> WHAT TO WORK ON
From the line with "Where should I click to: Click" to the final line of the records, every line is to be duplicated exactly, both of those lines included.

Dataset entries:
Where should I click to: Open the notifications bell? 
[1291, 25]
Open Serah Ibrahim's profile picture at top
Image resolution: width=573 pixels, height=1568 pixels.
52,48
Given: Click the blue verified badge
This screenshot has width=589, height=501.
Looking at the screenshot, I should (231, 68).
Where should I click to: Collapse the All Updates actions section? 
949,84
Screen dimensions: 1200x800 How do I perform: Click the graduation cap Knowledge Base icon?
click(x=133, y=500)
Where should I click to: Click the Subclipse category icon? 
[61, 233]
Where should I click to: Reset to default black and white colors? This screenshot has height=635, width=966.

> ANSWER AREA
Where should I click to: Click the Subclipse category icon? 
[61, 233]
Where should I click to: Reset to default black and white colors? This screenshot has height=635, width=966.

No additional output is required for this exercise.